The Train Washer is an automated washing machine that cleans the exterior of half of Caltrain's fleet each day or at least twice a week, up from twice a year before the facility. The machine can clean a five-car train in about 25 minutes using water from two 35000 USgal cisterns. The water used in the cleaning process is processed through the Wastewater Treatment Unit and 80% is reused to wash another train. The Washer is located to the northwest of the maintenance shop.

The Shop Building contains a bridge crane with a lifting capacity of 25000 lb, a drop table to facilitate wheel maintenance, and a wheel truing facility. This new building improves servicing conditions, safety, and efficiency by allowing mechanics to work indoors rather than outdoors. In addition, Caltrain can perform maintenance tasks once conducted by out-of-state contractors, such as wheel-truing.

Daily repair tasks are carried out in the Service & Inspection Area, consisting of an outdoor facility with two pits each 800 ft long and 6 ft deep.

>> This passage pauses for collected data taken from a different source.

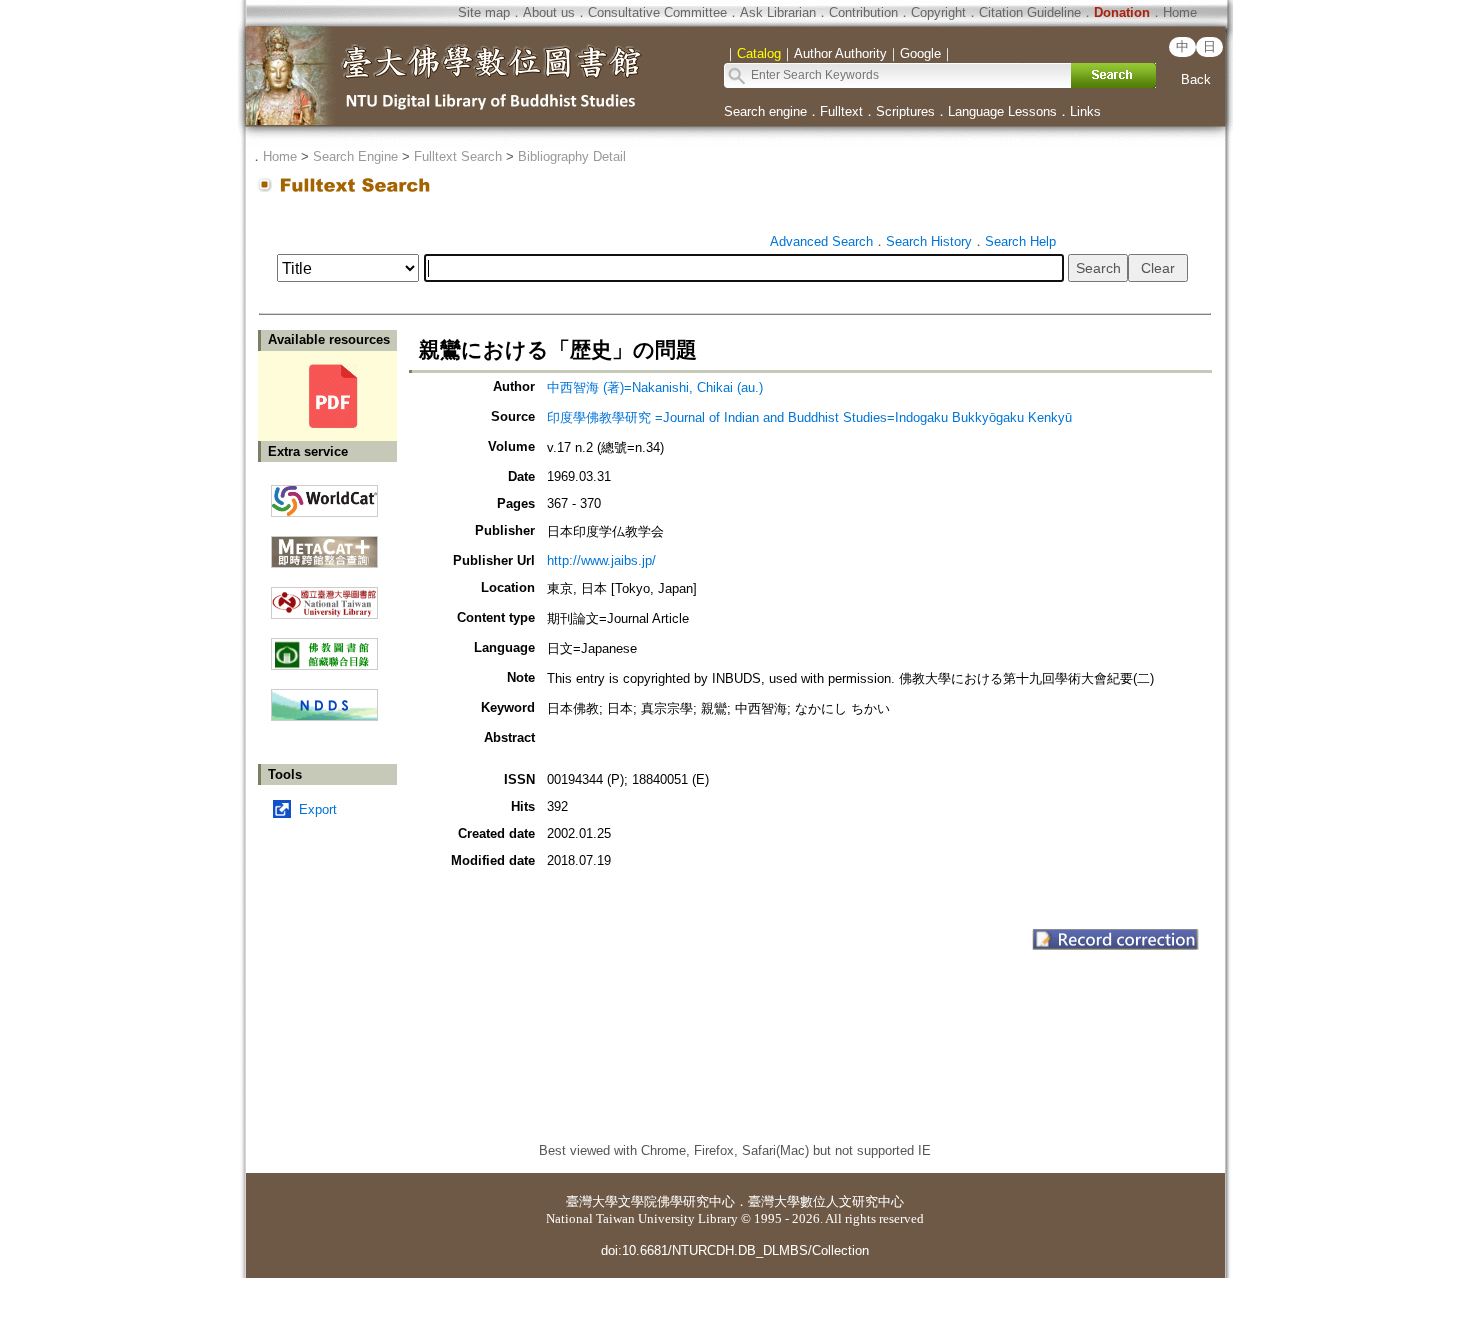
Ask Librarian (778, 12)
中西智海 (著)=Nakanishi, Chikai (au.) (655, 387)
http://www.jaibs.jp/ (601, 560)
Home (1180, 12)
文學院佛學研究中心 (676, 1201)
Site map (484, 12)
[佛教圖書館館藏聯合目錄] (324, 646)
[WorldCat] (324, 496)
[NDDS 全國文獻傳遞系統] (324, 716)
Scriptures (905, 111)
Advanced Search (821, 241)
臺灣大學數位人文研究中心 (826, 1201)
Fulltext (841, 111)
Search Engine (355, 156)
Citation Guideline (1030, 12)
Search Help (1020, 241)
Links (1085, 111)
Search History (929, 241)
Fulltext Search (458, 156)
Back (1196, 79)
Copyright (938, 12)
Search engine (765, 111)
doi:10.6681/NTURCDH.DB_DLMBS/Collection (735, 1250)
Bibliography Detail (572, 156)
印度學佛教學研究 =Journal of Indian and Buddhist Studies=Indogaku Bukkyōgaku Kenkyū (809, 417)
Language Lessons (1002, 111)
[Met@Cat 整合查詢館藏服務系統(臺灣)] (324, 544)
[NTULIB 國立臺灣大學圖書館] (324, 595)
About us (549, 12)
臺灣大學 (592, 1201)
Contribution (863, 12)
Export (318, 809)
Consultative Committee (657, 12)
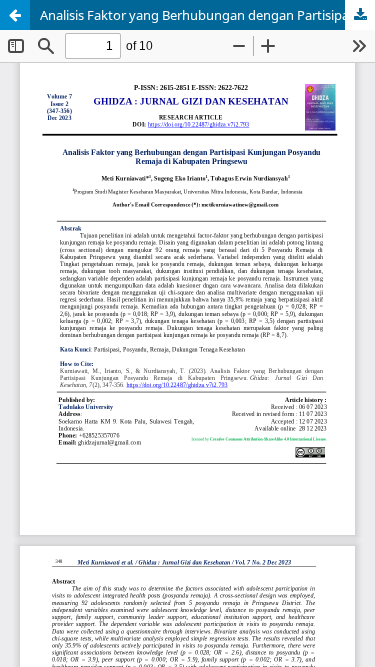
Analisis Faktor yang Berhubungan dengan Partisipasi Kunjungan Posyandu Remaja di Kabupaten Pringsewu (207, 15)
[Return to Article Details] (15, 15)
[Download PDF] (360, 15)
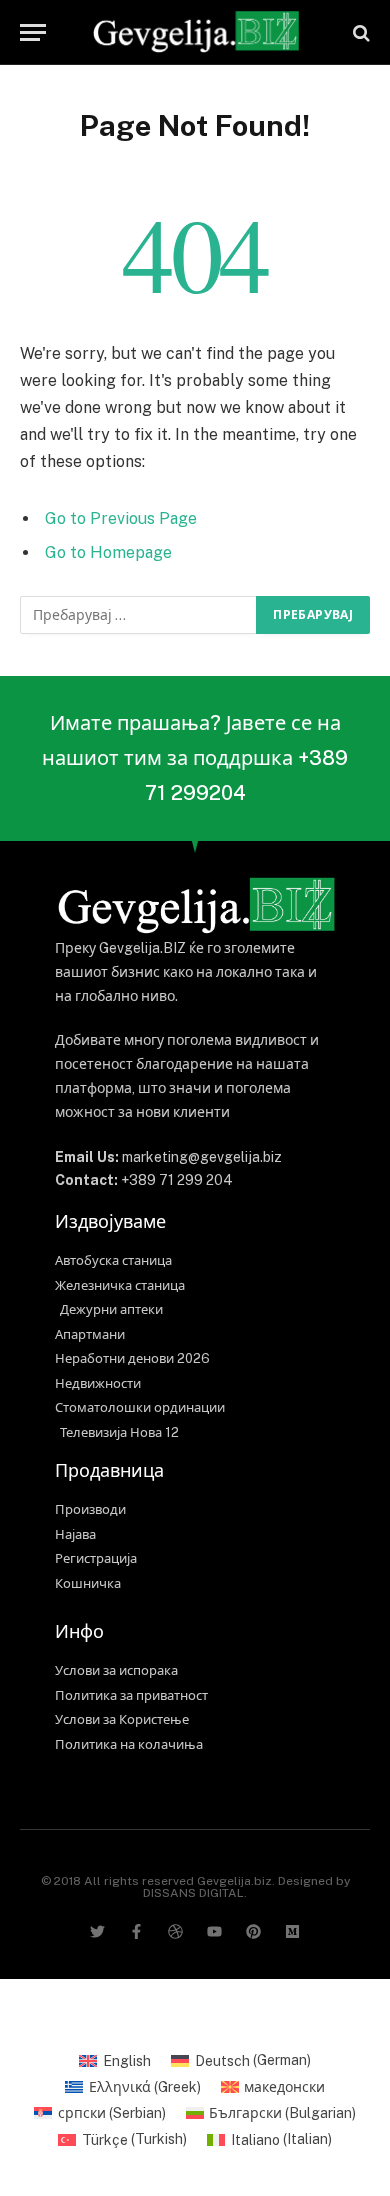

There are two tracks that traverse the facility. In Spring 2008, a 70000 USgal fuel tank was installed there to facilitate on-site fueling; prior to its installation, refueling trains was performed by bringing tanker trucks alongside the trains. The Service & Inspection Area is located immediately adjacent to the northeast of the three-story Shop Building.

The train maintenance facilities are separated from the east yard area by active railroad tracks, so a 250 ft tunnel was built to facilitate employee movement under the active tracks. Work on the east yard area, which contains the Loading Dock, Central Control Facility (housing railroad dispatchers and controllers), and modular buildings for conductors and engineers, began in June 2006.